In the Smith BIRDS Lab, we have broad interests such as sustainable food systems, coupled human-natural systems, conservation, pathogen transmission, basic ornithology, public outreach and extension, and how to reduce the inequities that underlie these systems. Our ultimate goal is to Build Increased Resilience through Diverse Systems. We take multifaceted approaches to tackle our broader questions. For example, we conduct intensive fieldwork, molecular lab work, farmer questionnaire surveys, and meta-analyses. We conduct research at local, regional, and global scales and seek to find practical solutions that inform local land management and global policy.
Working landscapes must be multifunctional, simultaneously supporting people, biodiversity, and the environment. Biodiversity provides important ecosystem services that can help improve crop yields and farmer wellbeing. Therefore, identifying how to manage agricultural systems to promote ecosystem services is one strategy to co-manage these systems for people and nature. In addition to our work on birds, we also collaborate extensively to examine how to manage agricultural systems to promote other biodiversity that can provide important ecosystem services, such as arthropod pollinators and pest control agents. We are especially interested in identifying what farming systems and landscape management approaches can yield the greatest multifunctional benefits. Our work informs agricultural policy such as that set forth by the EU, WHO, IUCN, and FAO.
Agriculture is the single largest land use on the planet and is a leading threat to bird conservation. One means to incentivize birds’ conservation in agriculture is to bolster the services they provide to farmers such as control of insect pests. However, birds also can harm agriculture, for example, by spreading foodborne pathogens or damaging crops. We study how to co-manage agricultural landscapes to conserve birds and bolster the benefits they provide to people, while minimizing their harms.
One particular emphasis in our work has been understanding the risk that birds pose to food safety and how to mitigate risks. This is important because concerns over food safety issues have led to large-scale habitat removal. Our work has shown that food safety risks are lowest in contexts with more natural cover, rather than less. Species more common in more natural landscapes tend to come with fewer risks and rarely contaminate crops.
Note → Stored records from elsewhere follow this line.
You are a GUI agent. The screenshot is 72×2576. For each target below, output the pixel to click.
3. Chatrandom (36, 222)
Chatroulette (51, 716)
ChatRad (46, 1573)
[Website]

We love birds! We are intrinsically interested in all things birds.
Our avian research typically has an applied conservation angle, but we enjoy learning about birds broadly and sharing this passion with others.
Everyone should be able to participate in science, but historical and ongoing biases prevent that from happening. We conduct research on ongoing inequities and seek solutions to ameliorate barriers. Our prior work has focused on how the landscape of journal policies differentially filters different demographics. We have shown that journal policies create impermeable landscapes that provide strong filters for people based on geography, language, and ability/disability. We plan to continue our work seeking solutions to improve publishing equity and expand into other areas where filters are created in the “academic pipeline.”